Rio encantado
Se o próprio rio Belém, dos mais poluídos de Curitiba, foi hibernado nas crônicas do Dalton Trevisan (dizem que ele costuma arrebanhar em sebos aquilo que escreveu e hoje abomina, muitas dessas criações ótimas, ainda que sem a secura do texto atual, reprocessado, levado à sintese, o faca só lâmina de João Cabral de Melo Neto) é possível ver com a lente da magia o Barigui.
Do Belém eu me assustava com a ousadia de guris e marmanjos do meu tempo que nele faziam as suas abluções. O Barigui eu ainda o apanhei de águas limpas e poucas moradias, baixa ocupação industrial (uma ou outra olaria, o moinho do Weigert) e até me servia de espaço, isso lá por 1954, para exercícios peripatéticos com tomos imensos de Direito Processual Civil. Aprender andando, dizia Aristóteles e eu o fazia nadando e, depois, tomando esse banho de sol ardido de Curitiba.
Uma vez, eu e o pintor Loio Pérsio, colega de turma, ficamos ali na Volta Funda num cenário surreal: entre os mergulhos no rio (eu tinha pretensões de saltos ornamentais, o ‘‘canivete’’ e o ‘‘carpeado’’, tomando cuidado para não cair de ponta, já que a lenda insistia na existência naquele poço de um pinheiro inteiro, imaginem o absurdo) e a observação das papanás multicores, com seu vôo de borboletas embriagadas e os pássaros ainda havia paciência para ver a interpretação, a inteligência como dizia o professor, de artigo de lei.

- **OBJETIVOS**:
• 1. Transcreva literalmente o trecho do texto sobre o rio Barigui, começando em "Rio encantado" e terminando em "magia o Barigui.".
• 2. Dê sequência ao texto sobre o rio Barigui, começando logo após a última frase apresentada.
Os registros não têm papel nenhum neste trabalho.

(Registros de texto e de localização de itens)
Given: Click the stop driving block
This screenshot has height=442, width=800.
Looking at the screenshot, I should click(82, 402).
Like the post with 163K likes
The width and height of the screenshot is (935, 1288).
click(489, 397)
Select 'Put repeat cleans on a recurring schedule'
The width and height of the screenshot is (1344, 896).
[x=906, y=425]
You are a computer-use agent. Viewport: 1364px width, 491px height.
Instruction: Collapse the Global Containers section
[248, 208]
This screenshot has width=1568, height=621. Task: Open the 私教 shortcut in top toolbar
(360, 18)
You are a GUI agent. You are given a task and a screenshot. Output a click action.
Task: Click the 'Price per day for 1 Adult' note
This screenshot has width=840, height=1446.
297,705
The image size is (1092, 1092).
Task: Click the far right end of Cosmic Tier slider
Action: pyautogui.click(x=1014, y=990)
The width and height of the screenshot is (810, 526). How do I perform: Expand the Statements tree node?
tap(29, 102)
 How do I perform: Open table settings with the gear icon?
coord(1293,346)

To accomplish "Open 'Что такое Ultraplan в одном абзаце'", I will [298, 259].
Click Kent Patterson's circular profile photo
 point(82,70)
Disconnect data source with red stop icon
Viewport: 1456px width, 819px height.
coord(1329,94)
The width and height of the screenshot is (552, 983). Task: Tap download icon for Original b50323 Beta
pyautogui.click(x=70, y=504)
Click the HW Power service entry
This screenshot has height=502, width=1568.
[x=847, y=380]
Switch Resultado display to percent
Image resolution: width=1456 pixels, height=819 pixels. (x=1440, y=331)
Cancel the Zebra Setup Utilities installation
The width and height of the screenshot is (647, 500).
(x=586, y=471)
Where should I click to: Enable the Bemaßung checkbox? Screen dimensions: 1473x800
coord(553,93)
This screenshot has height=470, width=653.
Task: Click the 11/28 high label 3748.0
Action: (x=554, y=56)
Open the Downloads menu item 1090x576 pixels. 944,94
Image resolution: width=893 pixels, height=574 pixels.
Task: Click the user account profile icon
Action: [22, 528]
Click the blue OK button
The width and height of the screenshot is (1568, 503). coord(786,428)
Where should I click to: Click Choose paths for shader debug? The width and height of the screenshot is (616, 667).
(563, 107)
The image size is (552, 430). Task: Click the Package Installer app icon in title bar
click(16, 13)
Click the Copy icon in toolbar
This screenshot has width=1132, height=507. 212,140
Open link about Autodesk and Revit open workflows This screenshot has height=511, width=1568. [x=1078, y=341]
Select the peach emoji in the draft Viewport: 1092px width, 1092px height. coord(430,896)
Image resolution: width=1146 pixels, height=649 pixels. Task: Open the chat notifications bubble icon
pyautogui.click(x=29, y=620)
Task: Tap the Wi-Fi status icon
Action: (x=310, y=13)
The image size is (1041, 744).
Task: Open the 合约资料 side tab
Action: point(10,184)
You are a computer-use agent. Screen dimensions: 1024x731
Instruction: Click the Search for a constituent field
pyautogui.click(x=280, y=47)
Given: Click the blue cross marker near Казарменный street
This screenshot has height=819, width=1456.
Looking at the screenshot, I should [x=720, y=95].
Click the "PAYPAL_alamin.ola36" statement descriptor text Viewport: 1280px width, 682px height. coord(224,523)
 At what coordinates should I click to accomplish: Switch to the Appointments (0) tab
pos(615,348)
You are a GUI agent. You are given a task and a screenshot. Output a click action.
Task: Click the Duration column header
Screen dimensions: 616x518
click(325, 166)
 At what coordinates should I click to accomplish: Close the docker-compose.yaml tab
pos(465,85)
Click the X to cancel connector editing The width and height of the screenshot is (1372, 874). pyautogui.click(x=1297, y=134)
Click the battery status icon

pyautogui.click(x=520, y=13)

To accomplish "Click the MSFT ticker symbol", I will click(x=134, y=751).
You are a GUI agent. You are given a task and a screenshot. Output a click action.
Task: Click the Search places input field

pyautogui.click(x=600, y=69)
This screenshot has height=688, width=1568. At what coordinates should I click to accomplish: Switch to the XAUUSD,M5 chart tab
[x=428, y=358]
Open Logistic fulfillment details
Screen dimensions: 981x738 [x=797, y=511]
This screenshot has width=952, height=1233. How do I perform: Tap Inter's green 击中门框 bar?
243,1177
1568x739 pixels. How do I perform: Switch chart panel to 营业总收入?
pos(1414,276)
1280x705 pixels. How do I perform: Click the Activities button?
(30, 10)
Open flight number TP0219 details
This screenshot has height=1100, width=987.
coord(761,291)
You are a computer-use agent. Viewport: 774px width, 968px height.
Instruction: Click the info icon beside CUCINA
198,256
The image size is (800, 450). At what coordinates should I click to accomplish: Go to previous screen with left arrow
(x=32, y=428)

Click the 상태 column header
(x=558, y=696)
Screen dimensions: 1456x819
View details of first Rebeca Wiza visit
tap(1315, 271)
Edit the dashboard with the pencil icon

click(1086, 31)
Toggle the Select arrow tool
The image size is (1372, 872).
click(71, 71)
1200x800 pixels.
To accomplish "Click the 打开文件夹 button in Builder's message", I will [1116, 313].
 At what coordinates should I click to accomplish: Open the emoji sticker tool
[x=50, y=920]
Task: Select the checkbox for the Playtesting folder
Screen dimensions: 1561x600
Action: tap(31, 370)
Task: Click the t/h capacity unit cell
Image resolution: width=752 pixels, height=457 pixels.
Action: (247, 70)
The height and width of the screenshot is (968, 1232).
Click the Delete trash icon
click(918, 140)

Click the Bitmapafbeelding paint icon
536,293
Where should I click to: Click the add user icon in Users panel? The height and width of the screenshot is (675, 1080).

- **AS RESPOSTAS**:
• 1.
Rio encantado
Se o próprio rio Belém, dos mais poluídos de Curitiba, foi hibernado nas crônicas do Dalton Trevisan (dizem que ele costuma arrebanhar em sebos aquilo que escreveu e hoje abomina, muitas dessas criações ótimas, ainda que sem a secura do texto atual, reprocessado, levado à sintese, o faca só lâmina de João Cabral de Melo Neto) é possível ver com a lente da magia o Barigui.

• 2.
Dos lambaris do rabo vermelho, que o Dalton buscava no Belém, lamentando essa passagem do tempo, nós os víamos no Barigui. Não apenas eles como saicangas, acarás, mandis, guascas. Os acarás eram ‘‘toqueados’’ : os guris os apanhavam em seus refúgios e até os enxergavam, dado o baixo índice de turbidez.
A toponímia era lírica e debochada. No Barigui havia a ‘‘Panela’’, ‘‘Toco’’, ‘‘Princesinha’’, ‘‘Carniça’’. Na Vila Parolin, num outro rio, um deles se chamava, vejam só, ‘‘Bucetinha’’ porque seu delicado formato lembrava a genitália feminina, registro que apareceu num memorial do Jamil Snege. A infância reprimida projeta seus bloqueios sexuais na minigeografia.
Este banho era sagrado, ainda que totalmente alegórico, tanto, porém, quanto a busca da purificação no Ganges.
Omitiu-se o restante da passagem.